(Collection entries)
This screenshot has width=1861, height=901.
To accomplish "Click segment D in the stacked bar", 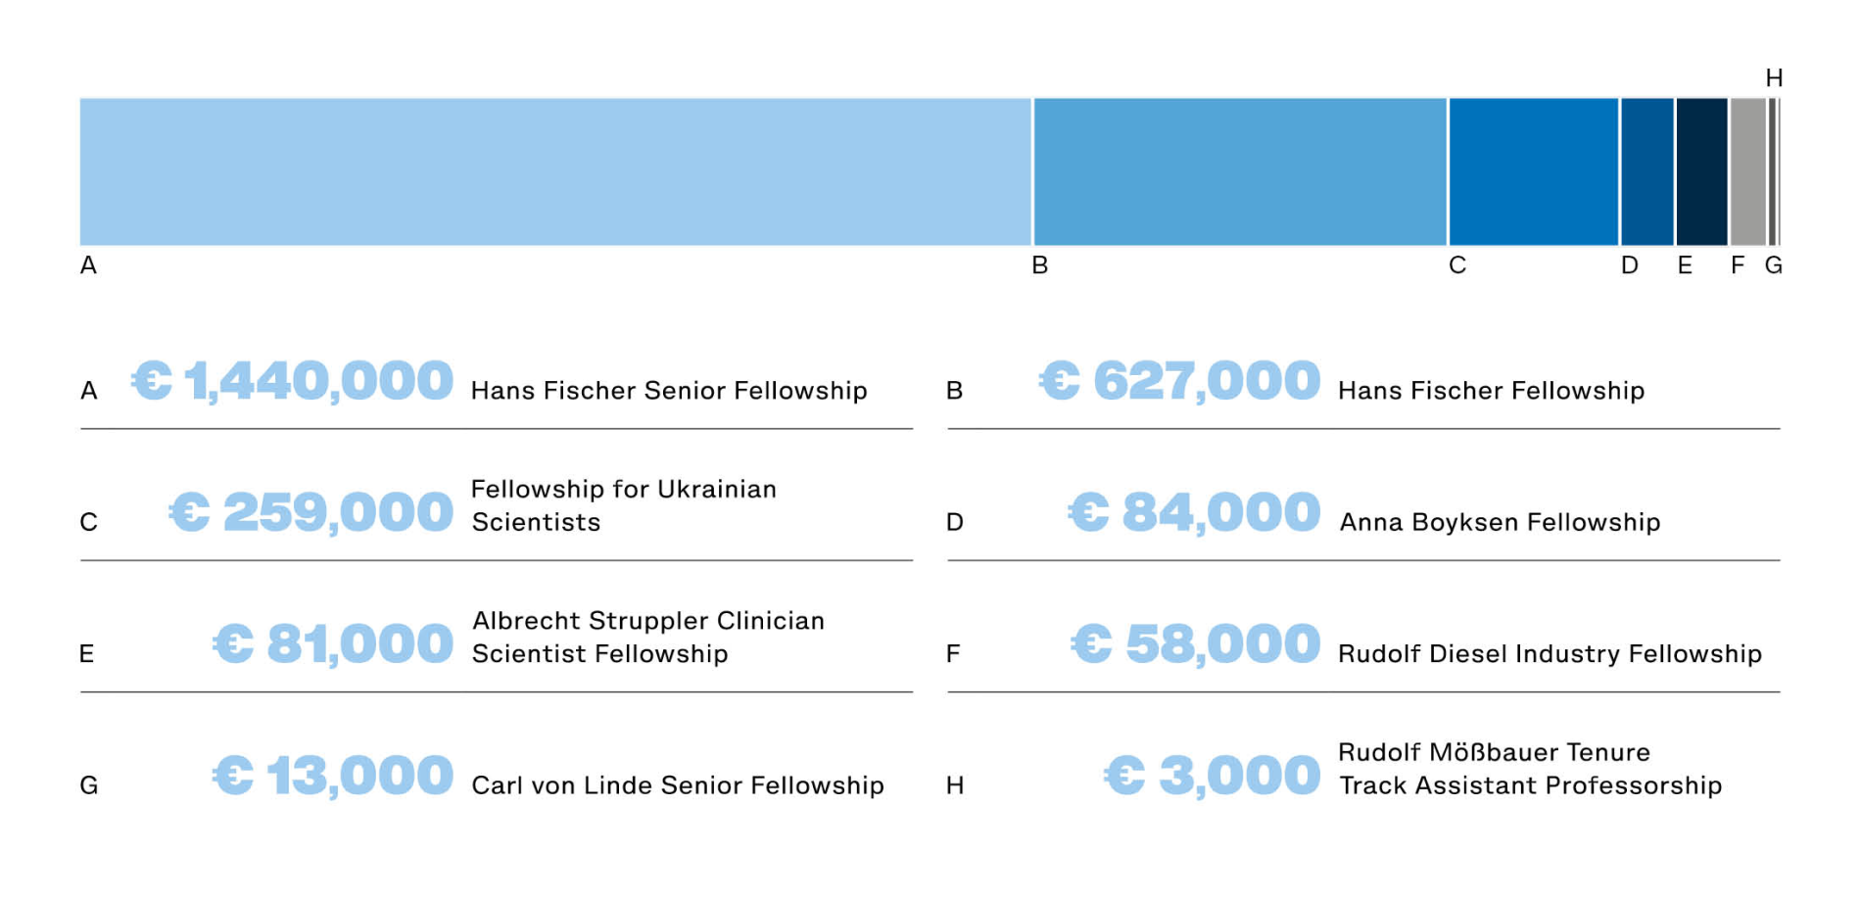I will click(1647, 171).
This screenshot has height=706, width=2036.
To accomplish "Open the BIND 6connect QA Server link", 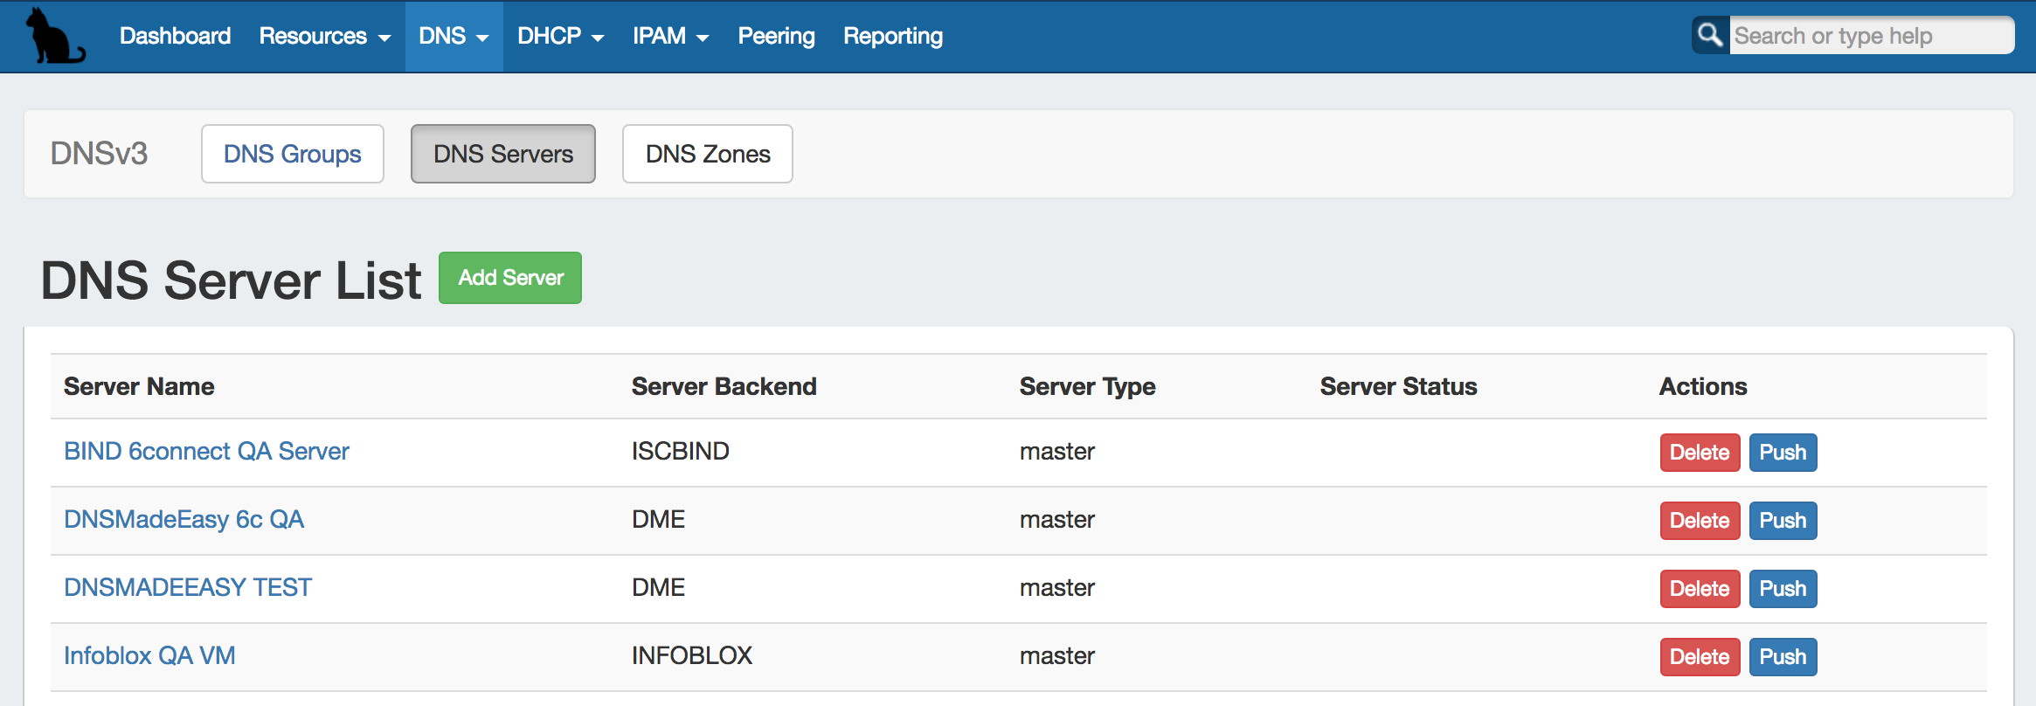I will (206, 451).
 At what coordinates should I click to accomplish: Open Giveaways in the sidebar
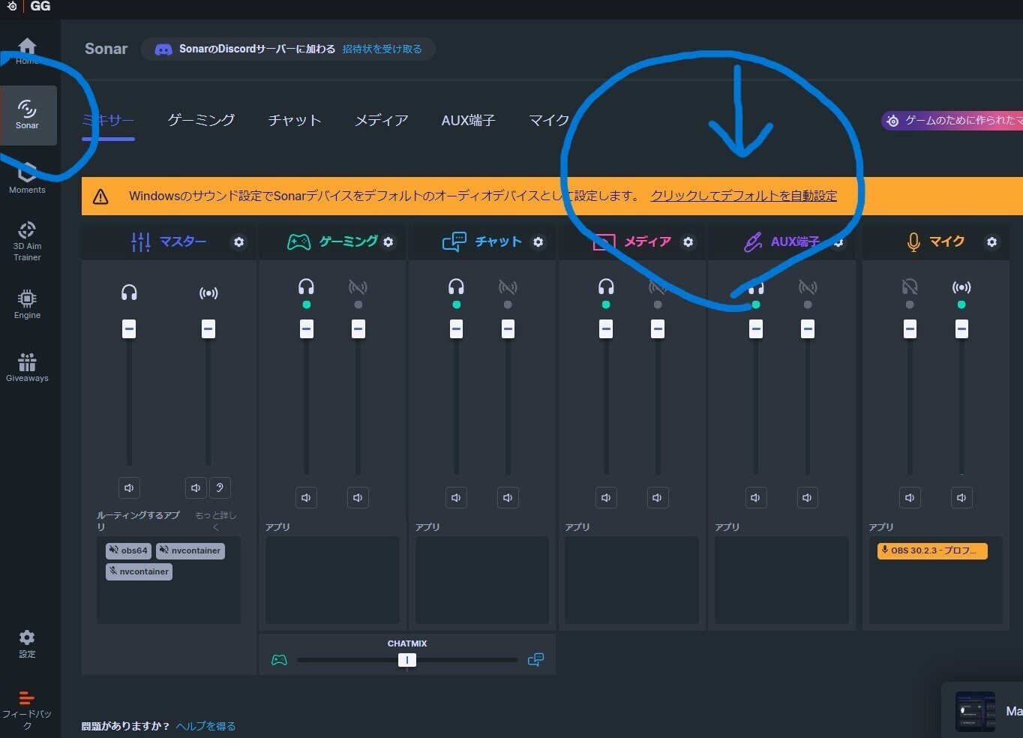coord(27,367)
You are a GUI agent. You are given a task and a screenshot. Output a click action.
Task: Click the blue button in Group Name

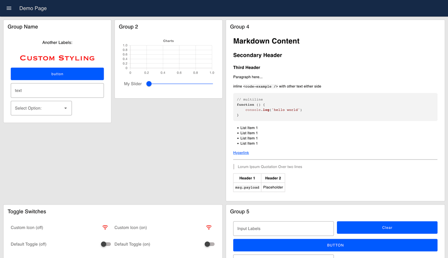57,74
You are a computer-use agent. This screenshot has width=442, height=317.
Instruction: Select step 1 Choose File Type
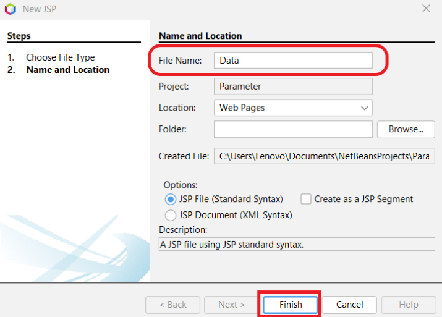pyautogui.click(x=61, y=57)
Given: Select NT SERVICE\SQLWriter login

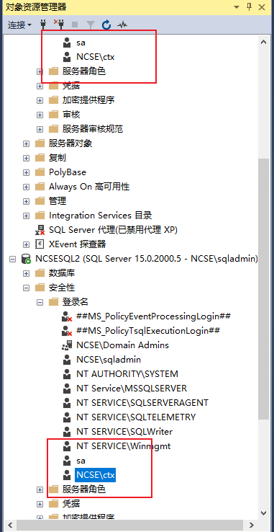Looking at the screenshot, I should 124,432.
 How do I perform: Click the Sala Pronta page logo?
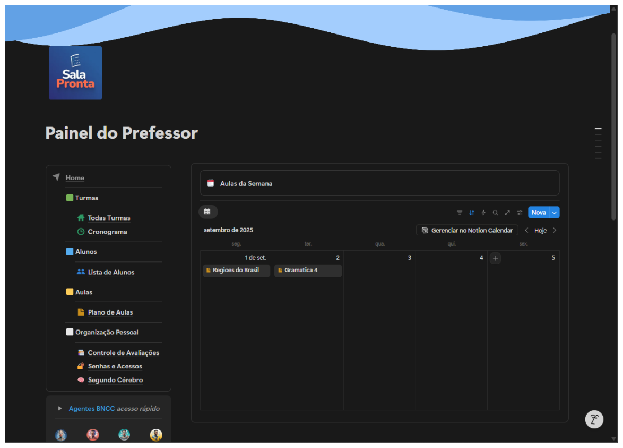click(75, 73)
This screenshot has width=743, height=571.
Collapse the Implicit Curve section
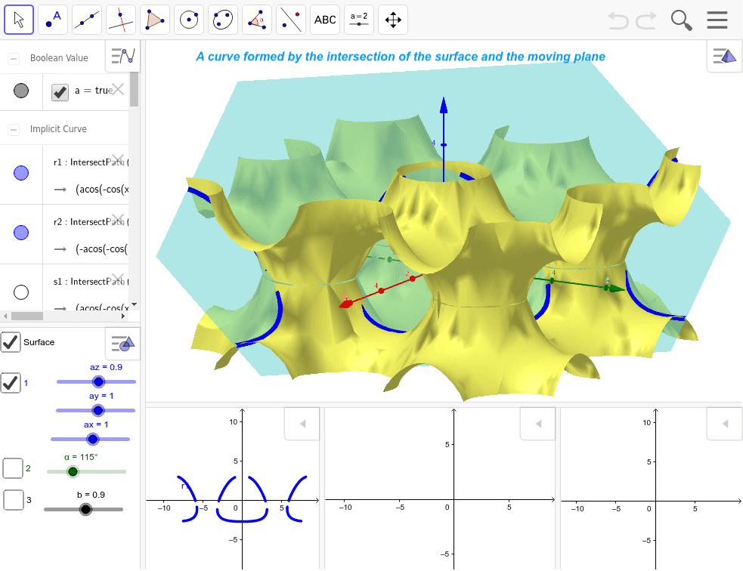[12, 128]
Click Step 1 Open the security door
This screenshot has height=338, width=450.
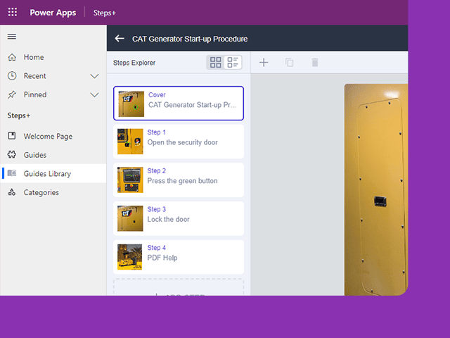[x=179, y=142]
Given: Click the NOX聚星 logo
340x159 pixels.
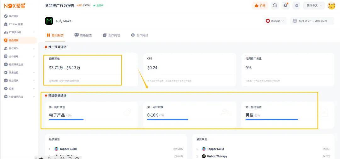Looking at the screenshot, I should [14, 6].
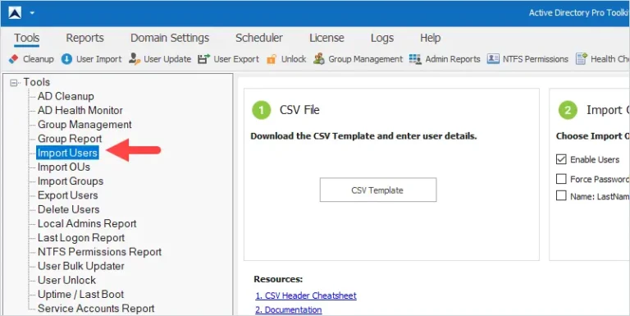The height and width of the screenshot is (316, 630).
Task: Click the app logo in title bar
Action: [15, 12]
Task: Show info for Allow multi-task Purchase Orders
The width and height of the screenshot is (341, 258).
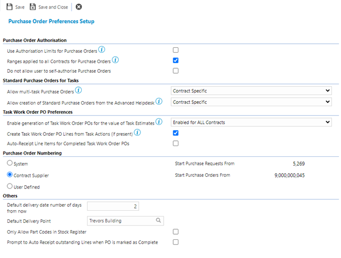Action: tap(78, 90)
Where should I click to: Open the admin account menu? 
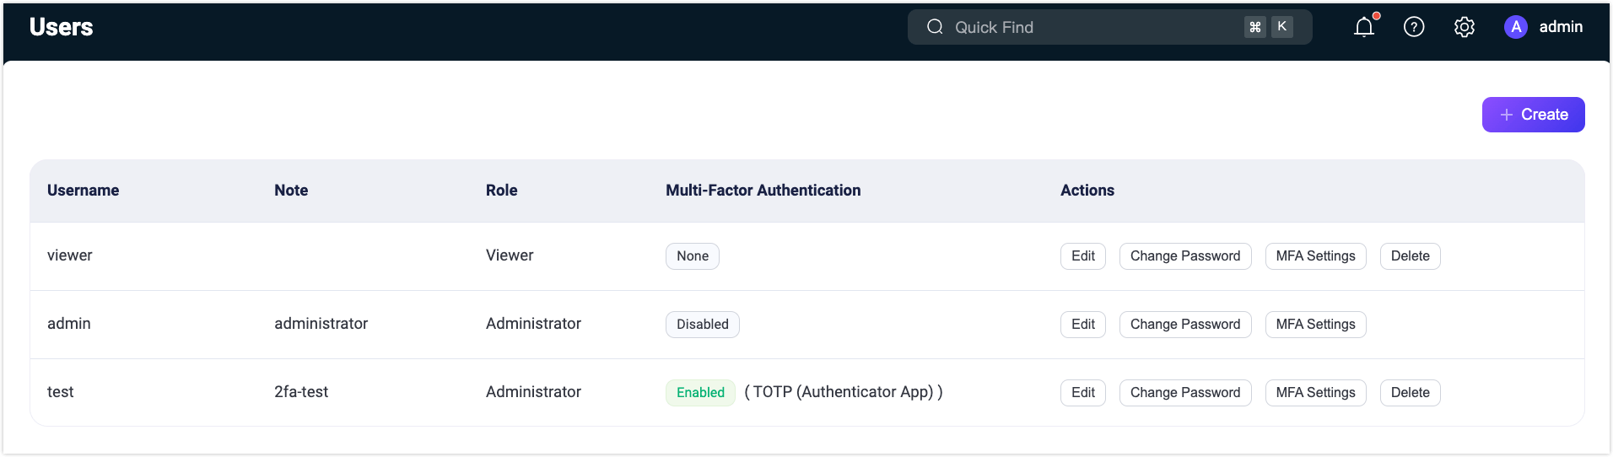(x=1560, y=27)
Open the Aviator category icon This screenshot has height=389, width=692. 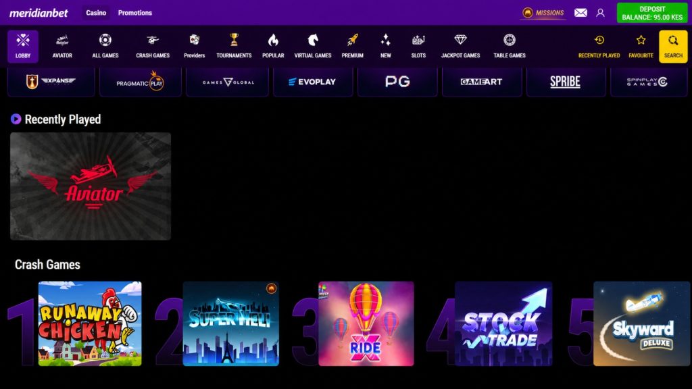click(62, 41)
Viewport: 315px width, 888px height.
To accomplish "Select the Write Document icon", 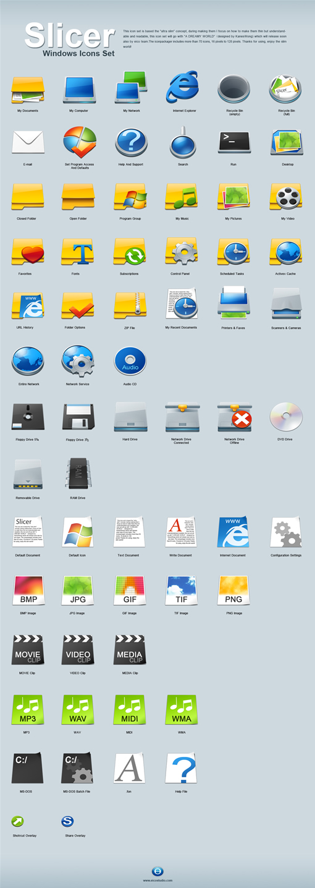I will (x=181, y=532).
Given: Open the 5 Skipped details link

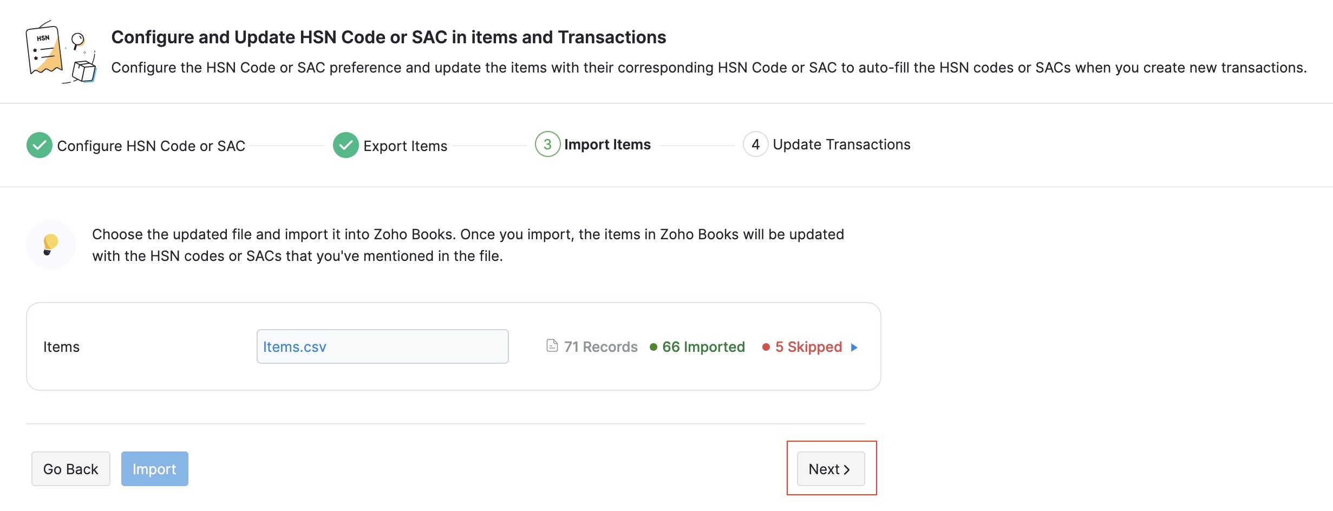Looking at the screenshot, I should [808, 347].
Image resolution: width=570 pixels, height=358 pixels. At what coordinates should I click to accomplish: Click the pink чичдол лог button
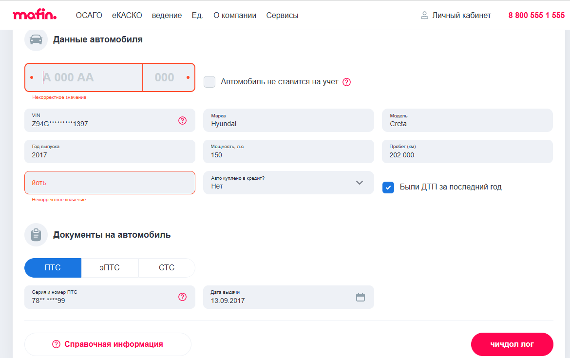tap(512, 344)
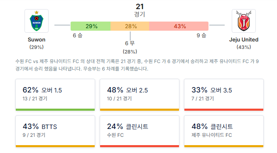Select the orange 28% draw segment
Viewport: 277px width, 153px height.
click(x=130, y=26)
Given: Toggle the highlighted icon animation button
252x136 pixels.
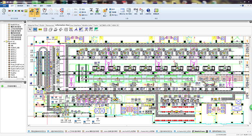Looking at the screenshot, I should [37, 12].
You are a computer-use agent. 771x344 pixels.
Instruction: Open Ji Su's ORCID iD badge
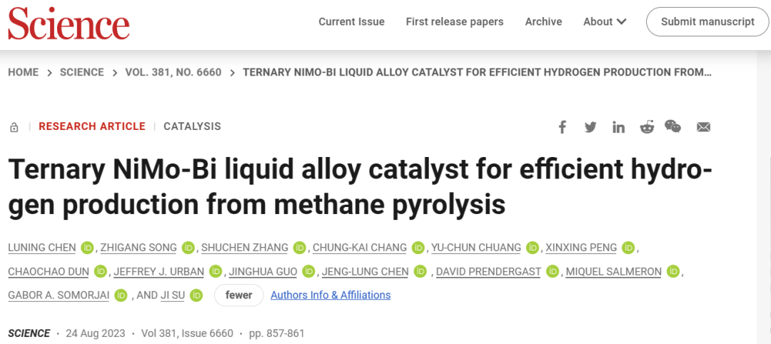pos(196,295)
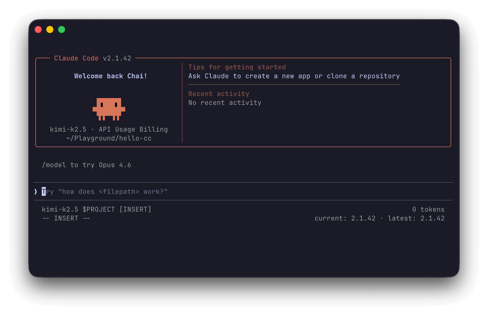This screenshot has height=315, width=488.
Task: Select the "Recent activity" heading
Action: 219,94
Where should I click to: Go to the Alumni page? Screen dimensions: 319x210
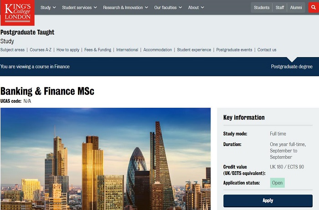click(296, 7)
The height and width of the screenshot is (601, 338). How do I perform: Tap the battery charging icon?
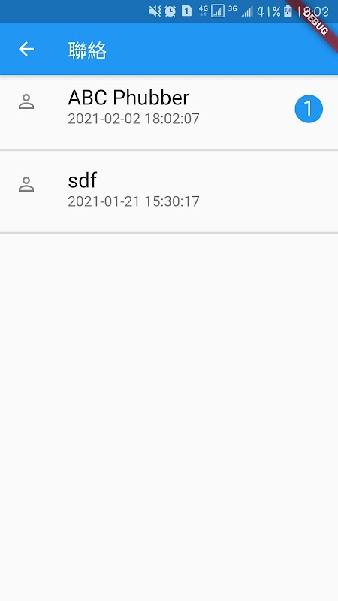(288, 11)
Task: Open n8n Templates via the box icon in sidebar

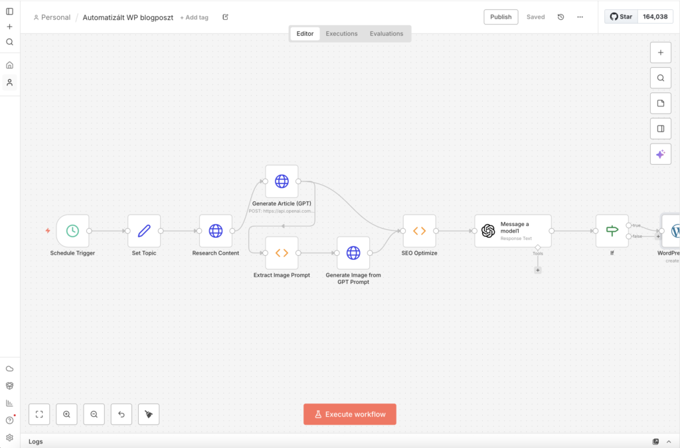Action: coord(9,386)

▶ **Activity**
Return all lines from the entries that contain the string "computer".

▶ **Response**
You are a computer-use agent. This screenshot has width=442, height=317.
You are a computer-use agent. 771x344 pixels.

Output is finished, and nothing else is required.